● **Exercise**:
Extract each line of the material below word for word, leaving the pictures out of your answer.

● **Extracted data entries**:
§

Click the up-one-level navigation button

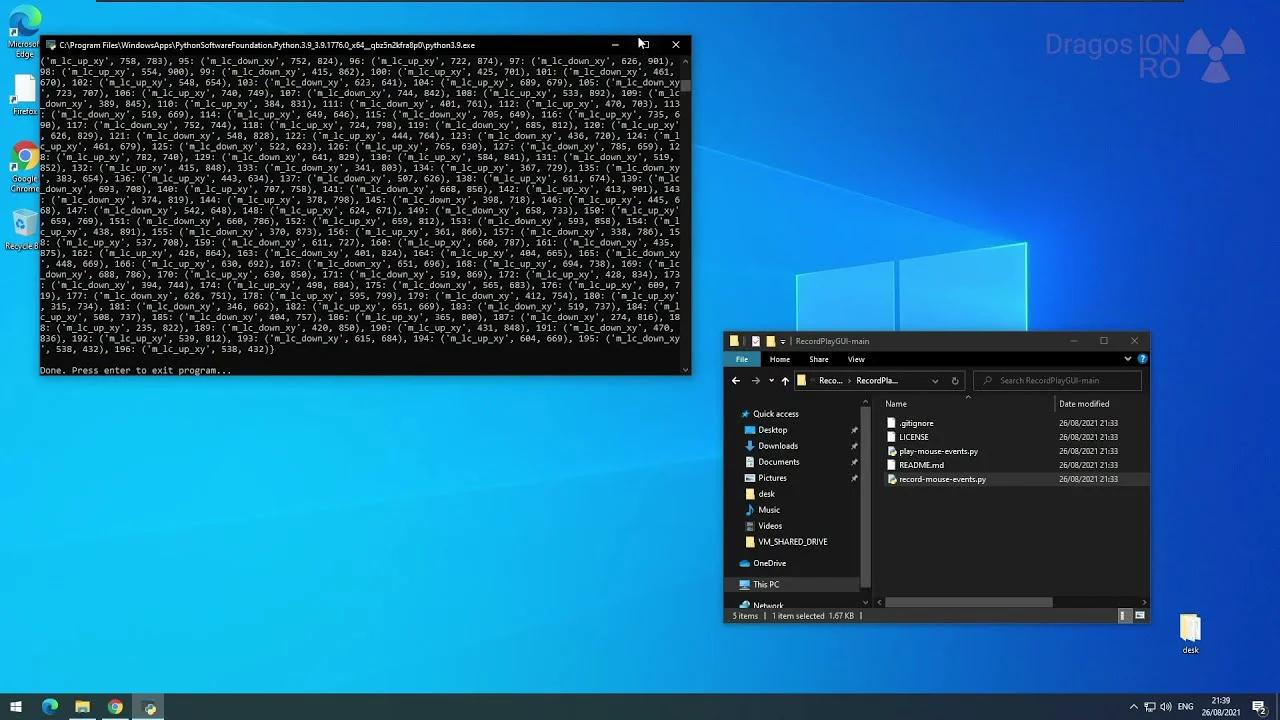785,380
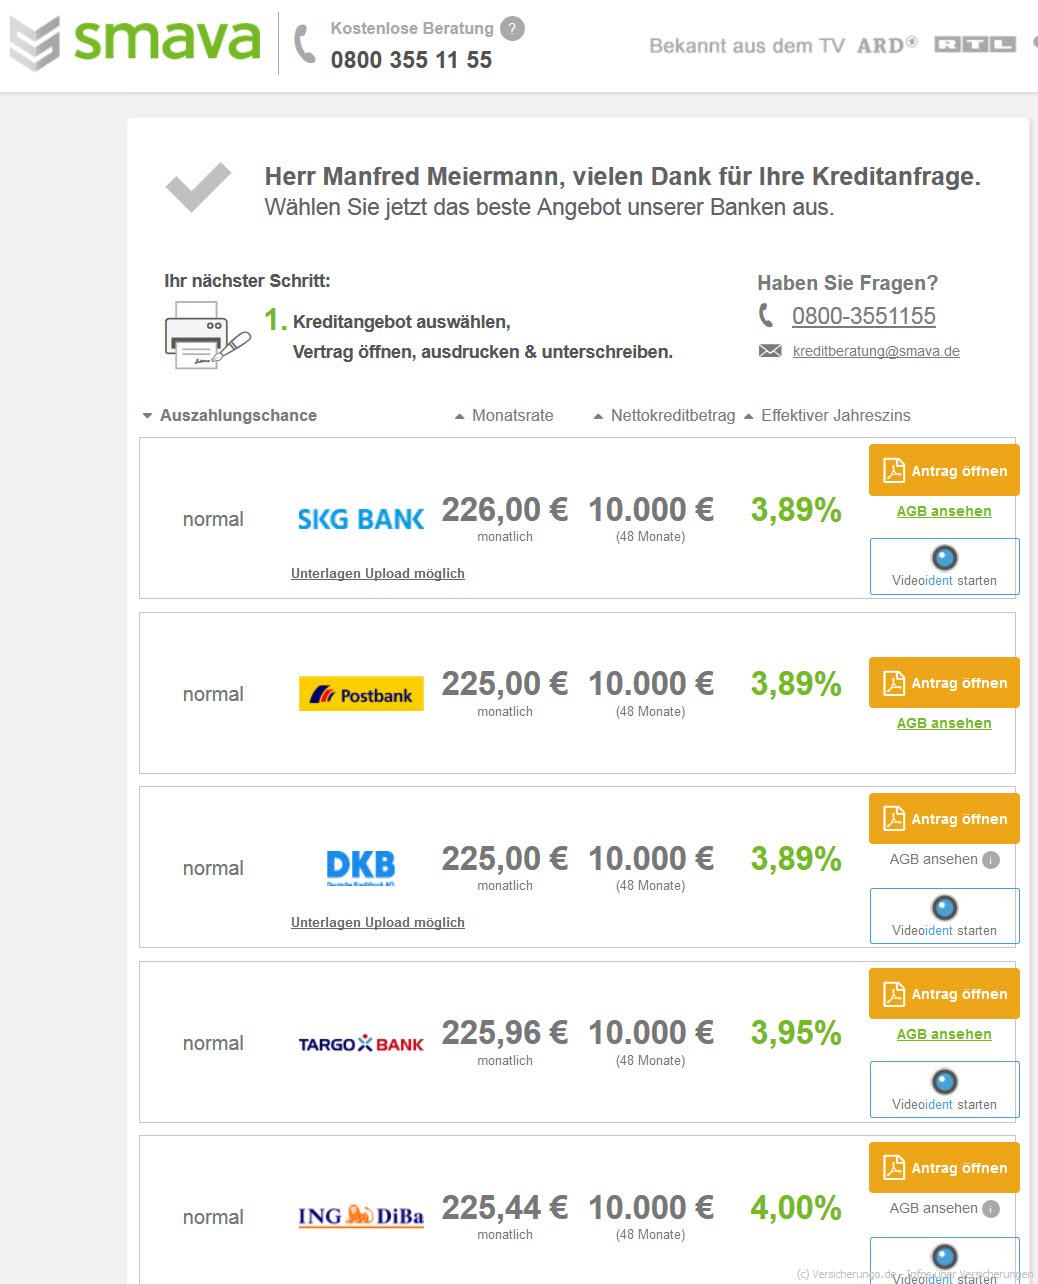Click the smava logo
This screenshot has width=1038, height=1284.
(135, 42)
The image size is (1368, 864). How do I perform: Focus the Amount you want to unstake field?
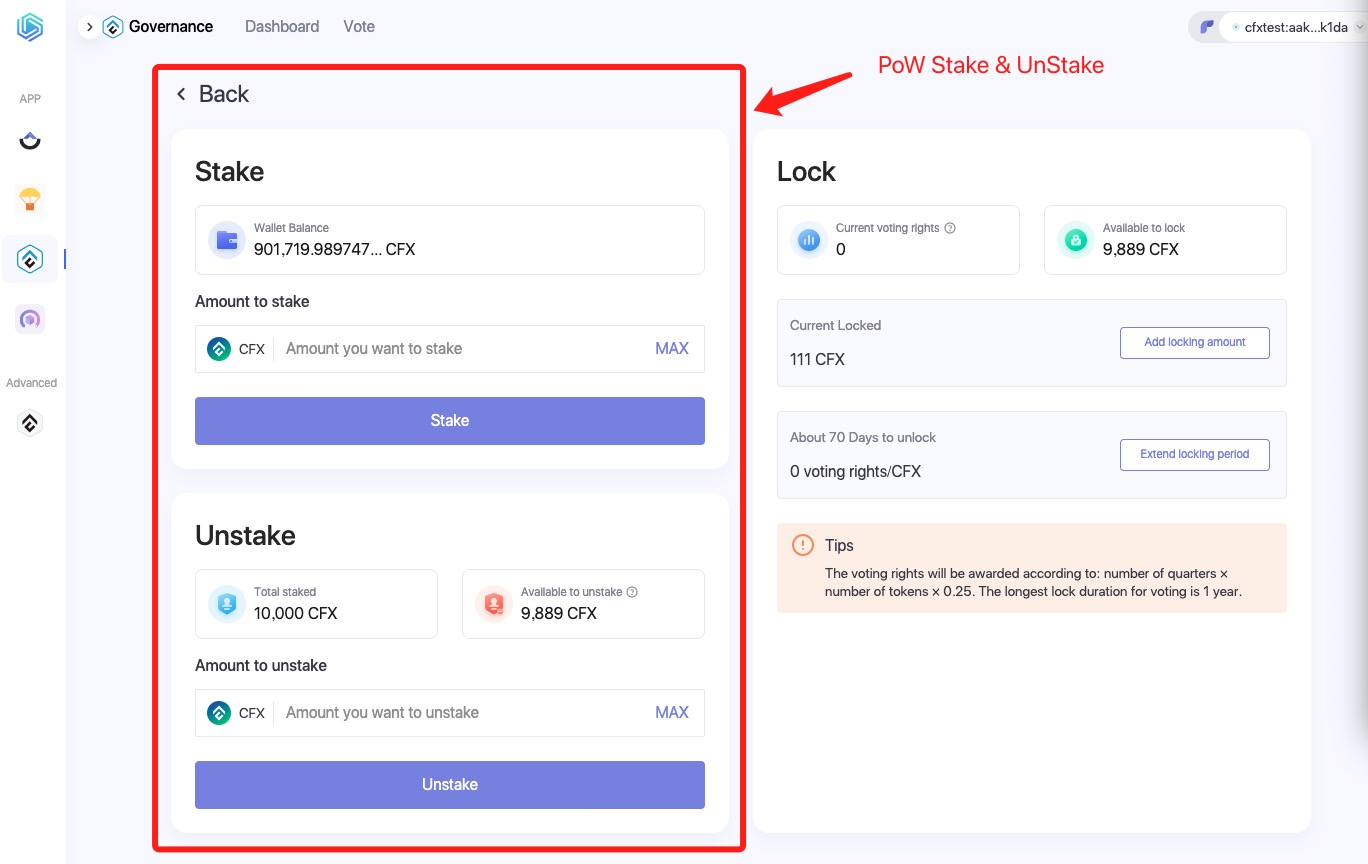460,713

§

● **Exercise result**:
Click the up-one-level navigation button

785,380
Click the smava logo
This screenshot has width=1038, height=1284.
(135, 42)
The image size is (1368, 864). How do I perform: Focus the Amount you want to unstake field?
460,713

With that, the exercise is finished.